* Teks sumber *
/---

Sukses

Kapal Api dan WAHAHA Siap Produksi Minuman Khas Indonesia di China

PT Kapal Api Global menggandeng perusahaan Tiongkok WAHAHA Group untuk memproduksi minuman khas Indonesia di China.

Liputan6.com, Jakarta - PT Kapal Api Global akan memproduksi minuman dengan kandungan cita rasa Indonesia di China. Kapal Api menggandeng produsen minuman botol WAHAHA Group asal Hangzhou untuk rencana ini.

Kerja sama bisnis ini disambut positif oleh Kedutaan Besar Indonesia di China, serta Duta Besar Djauhari Oratmangun. 

"Masuknya produk kopi Indonesia yang dikembangkan bersama antara WAHAHA Group dan PT Kapal Api Global, diharapkan mampu memberikan terobosan baru dalam mendorong produk minuman besutan kedua perusahaan tesebut di pasar Tiongkok," tulis laporan di situs Kemlu.go.id, seperti dikutip Sabtu (23/1/2021).

\---

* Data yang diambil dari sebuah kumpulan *

/---

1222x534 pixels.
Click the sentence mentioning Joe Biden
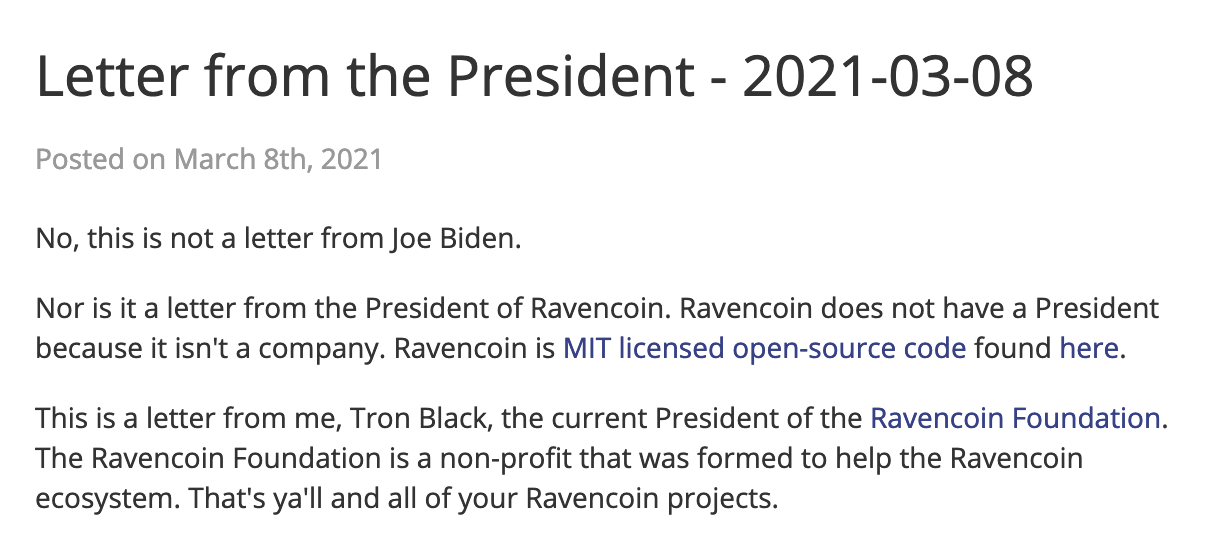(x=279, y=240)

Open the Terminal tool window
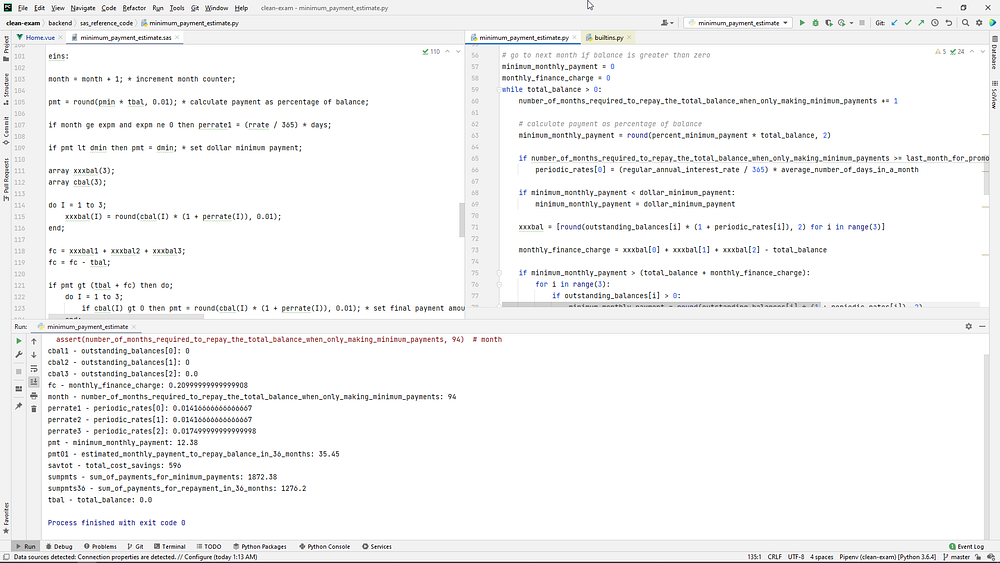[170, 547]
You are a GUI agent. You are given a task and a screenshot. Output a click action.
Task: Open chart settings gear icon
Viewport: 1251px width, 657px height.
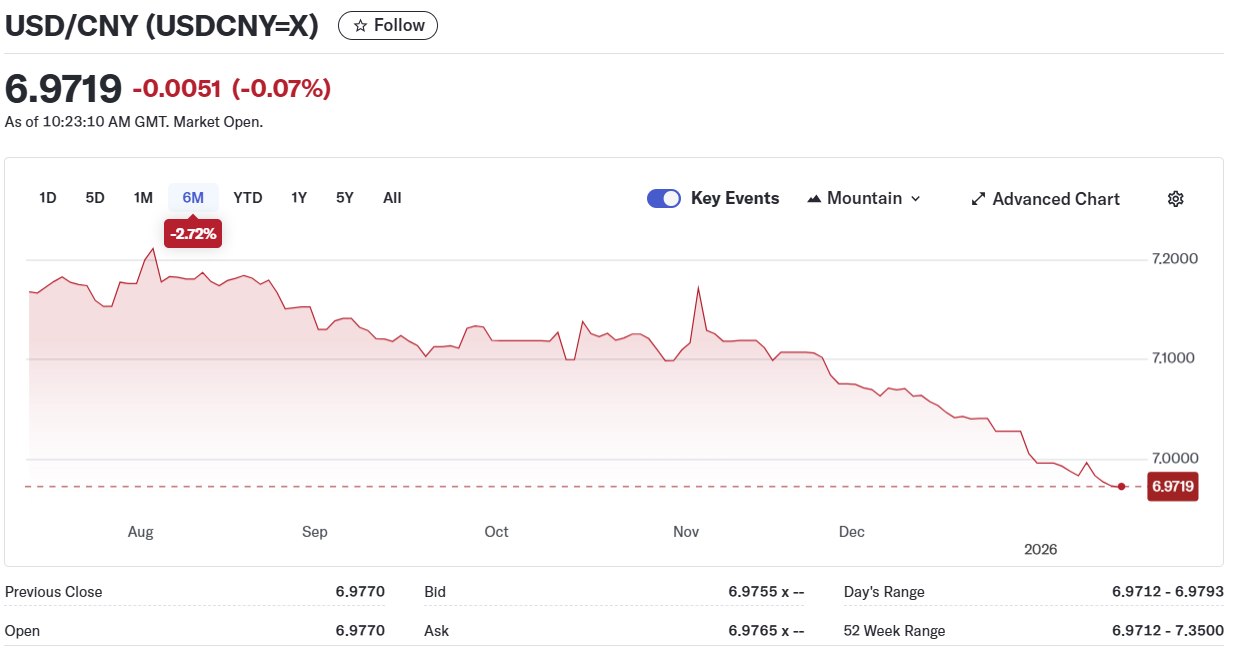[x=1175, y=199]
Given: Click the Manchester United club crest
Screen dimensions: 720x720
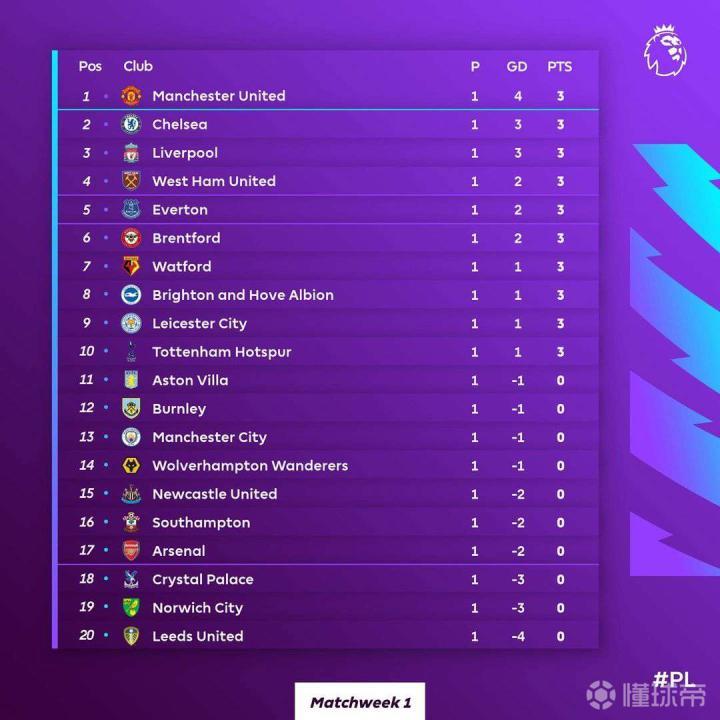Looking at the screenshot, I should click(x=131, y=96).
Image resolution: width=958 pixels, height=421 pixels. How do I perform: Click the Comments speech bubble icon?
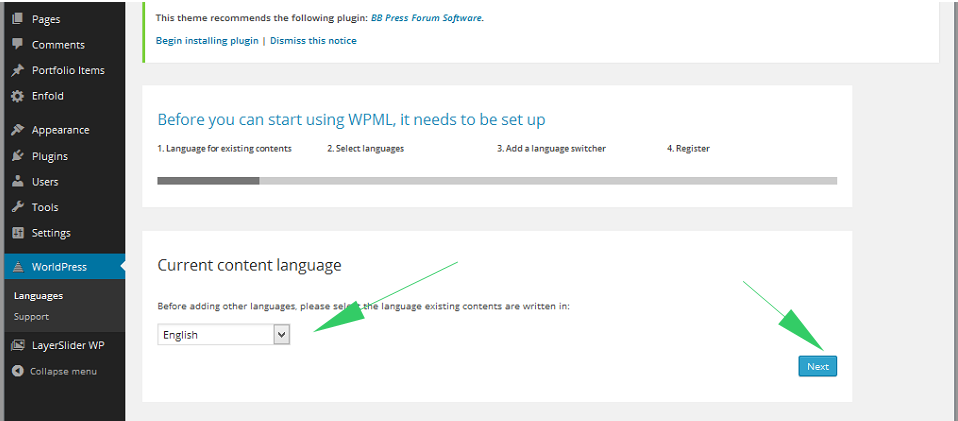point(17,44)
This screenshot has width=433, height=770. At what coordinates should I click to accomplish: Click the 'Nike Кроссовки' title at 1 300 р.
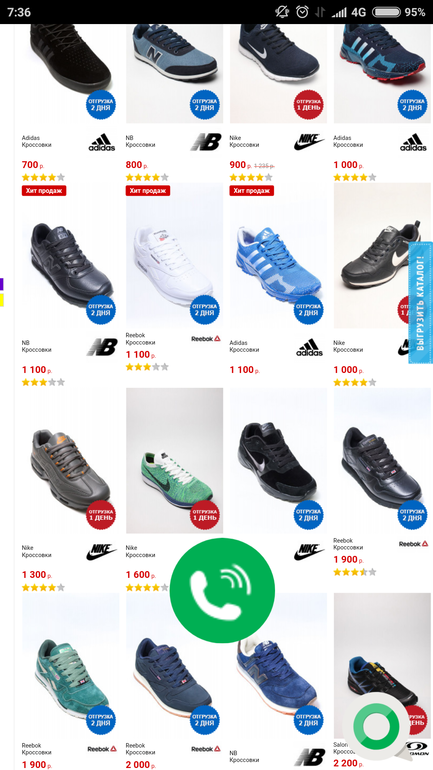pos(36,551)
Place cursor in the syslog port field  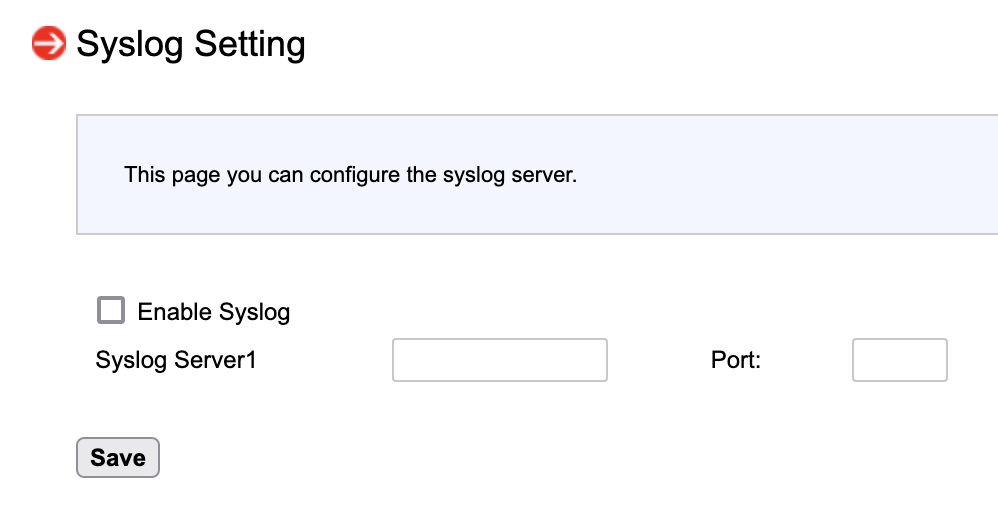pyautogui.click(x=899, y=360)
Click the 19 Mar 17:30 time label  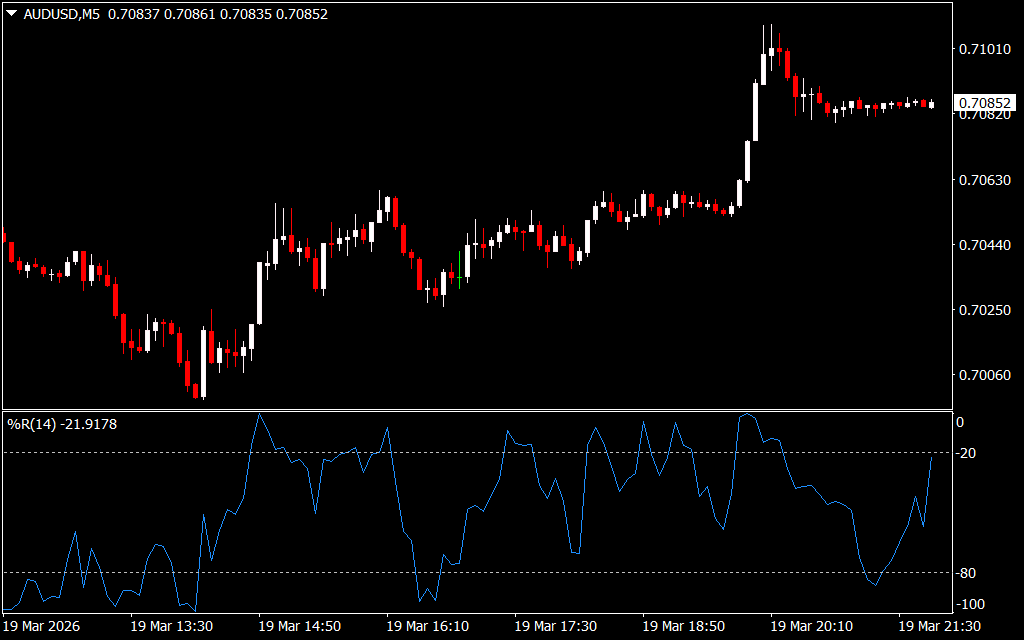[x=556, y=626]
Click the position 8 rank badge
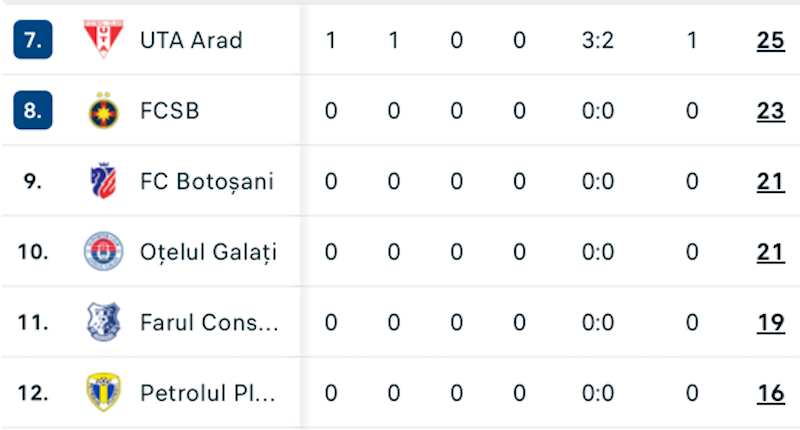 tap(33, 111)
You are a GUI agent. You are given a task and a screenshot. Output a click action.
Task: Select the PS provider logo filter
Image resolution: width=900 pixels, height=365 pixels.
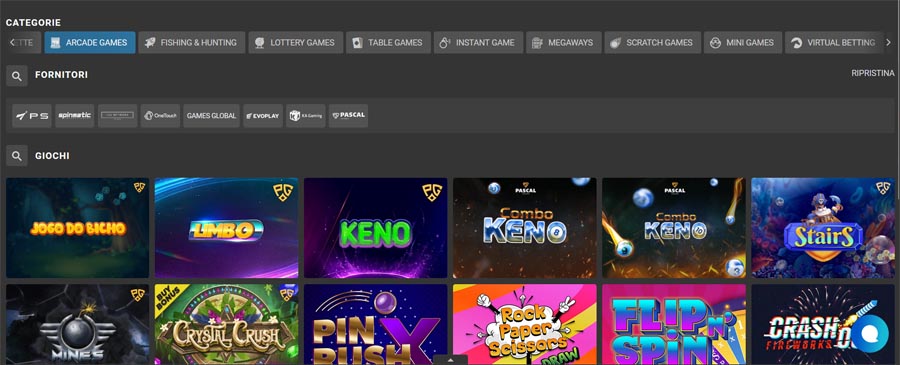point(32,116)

\---

* Yang harus dikerjakan *
• 1. Menurut berita tentang kerja sama Kapal Api dan WAHAHA, WAHAHA Group berasal dari kota mana?
• 2. Cari semua baris dalam data yang memuat kata "icon", lalu salin baris-baris itu. Huruf besar dan kecil dibedakan.

* Hasil tugas *
• 1. Hangzhou.

• 2.
Task: Open chart settings gear icon
Image resolution: width=958 pixels, height=421 pixels. How do I perform: Click the Comments speech bubble icon?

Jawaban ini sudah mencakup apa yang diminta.